第一回 ダニエル書1−2章 「主は生きておられる」

 

アウトライン

 

1A 導入 ― ダニエル書のテーマ

     1B キーワード 「終わりの時」

     B 著者 「政治家」ダニエル

     3B アウトライン − イスラエル(へブル語)と異邦人(アラム語)

2A 全体の内容

     1B 土台 − 神の主権 (終わりの時に知らなければならない、神のご性質) 1

        C 異邦人の王 1−7

        C 宦官の長 8−16

        C 4人の少年 17−21

     2B 対象 − 異邦人の時 (神が終了させるのは、異邦人の支配) 2−7

        1C 王を立てる神 2−3

           1D 金の頭 2

              E 人の知恵 1−13

              E 神の知恵 14−30

              E 砕かれる人の像 31−45

              E 浅はかな賛辞 46−49

 

本文

 今回のシリーズのテーマは、「終末に生きるキリスト者」ということですが、みなさんといっしょにダニエル書を通読してみたいと思います。そして、第一回目のメッセージの題は、「主は生きておられる。」です。

 

1A 導入 ― ダニエル書のテーマ

1B キーワード 「終わりの時」

> **出題内容 1**
記録のうち、「Select the High blocking level option」を含む行から記録の末尾までの行を、両端を含めて一字一句変えずに返してください。

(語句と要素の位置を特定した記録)
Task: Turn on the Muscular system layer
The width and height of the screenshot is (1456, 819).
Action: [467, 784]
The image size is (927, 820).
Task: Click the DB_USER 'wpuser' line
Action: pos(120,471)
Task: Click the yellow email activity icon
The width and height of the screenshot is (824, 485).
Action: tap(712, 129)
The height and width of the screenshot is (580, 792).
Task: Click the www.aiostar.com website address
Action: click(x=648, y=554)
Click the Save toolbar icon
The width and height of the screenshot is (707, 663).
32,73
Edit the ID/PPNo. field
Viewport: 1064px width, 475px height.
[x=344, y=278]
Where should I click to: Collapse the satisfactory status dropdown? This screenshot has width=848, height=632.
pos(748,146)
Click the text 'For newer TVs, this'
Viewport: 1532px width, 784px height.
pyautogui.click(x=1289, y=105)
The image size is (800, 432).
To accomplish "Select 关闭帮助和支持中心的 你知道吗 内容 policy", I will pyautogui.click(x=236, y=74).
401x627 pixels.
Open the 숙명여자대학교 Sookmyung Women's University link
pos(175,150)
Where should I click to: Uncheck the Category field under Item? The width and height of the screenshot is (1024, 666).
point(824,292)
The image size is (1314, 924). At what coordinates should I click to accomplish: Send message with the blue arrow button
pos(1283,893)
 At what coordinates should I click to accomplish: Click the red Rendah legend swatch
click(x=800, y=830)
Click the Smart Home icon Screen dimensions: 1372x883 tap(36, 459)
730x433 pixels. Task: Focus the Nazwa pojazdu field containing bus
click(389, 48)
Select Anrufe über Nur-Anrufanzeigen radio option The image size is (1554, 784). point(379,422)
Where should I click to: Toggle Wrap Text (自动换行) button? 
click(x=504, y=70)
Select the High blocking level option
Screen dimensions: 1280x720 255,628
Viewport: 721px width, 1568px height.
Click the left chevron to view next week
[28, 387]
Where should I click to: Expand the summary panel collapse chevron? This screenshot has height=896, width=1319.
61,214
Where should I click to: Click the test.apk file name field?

> **出題内容 2**
ダニエル書の講解を、最後に示された文の後から書き進めてください。

> **演習結果 1**
Select the High blocking level option
Screen dimensions: 1280x720 255,628
Viewport: 721px width, 1568px height.
Click the left chevron to view next week
[28, 387]
Where should I click to: Expand the summary panel collapse chevron? This screenshot has height=896, width=1319.
61,214
Where should I click to: Click the test.apk file name field?

> **演習結果 2**
 ダニエル書のテーマは、そのものずばり「終わりの時」です。終わりの時に何が起こるかを、神はダニエルにお示しになりました。この書物には、「終わりの日」という言葉や「終わりの時」という言葉が、日本語で11回使われています。例えば、2章の28節を見ますと、ダニエルがネブカデネザルにこう言っています。「天に秘密をあらわすひとりの神がおられ、この方が終わりの日に起こることをネブカデネザル王に示されたのです。」8章19節では、今度は、御使いガブリエルがダニエルに語っています。「見よ。私は、終わりの憤りの時に起こることを、あなたに知らせる。それは、終わりの定めの時にかかわるからだ。」さらに、主イエス・キリストご自身がダニエルに言われました。12章9節です。「ダニエルよ。行け。このことばは、終わりの時まで、秘められ、封じられているからだ。」ですから、「終わりの時」がテーマです。

 もちろん、ダニエル書には、他のテーマも語られています。例えば、神に自分自身をささげることの大切さです。ダニエルの3人の友人は、金の像にひれ伏すのを拒んで、燃える火の炉に投げ入れられました。また、ダニエルは、エルサレムに向かって祈りをささげたので、ライオンの穴に入れられましたね。ですから、神への献身もダニエル書のテーマの一つです。また、霊の戦いもダニエル書のテーマの一つになっています。多くの天使がダニエルのところに来ます。ある天使は、ダニエルに幻を知らせに行こうとするとき、ペルシヤの君がそれを妨げました。私たちの目に見えないところで、戦いが繰り広げられています。そうした、いくつかのテーマがダニエル書にはありますが、その中でも最も大きなテーマが、この「終わりの日」になります。神は、終わりの時について私たちが知ることを望んでおられるのです。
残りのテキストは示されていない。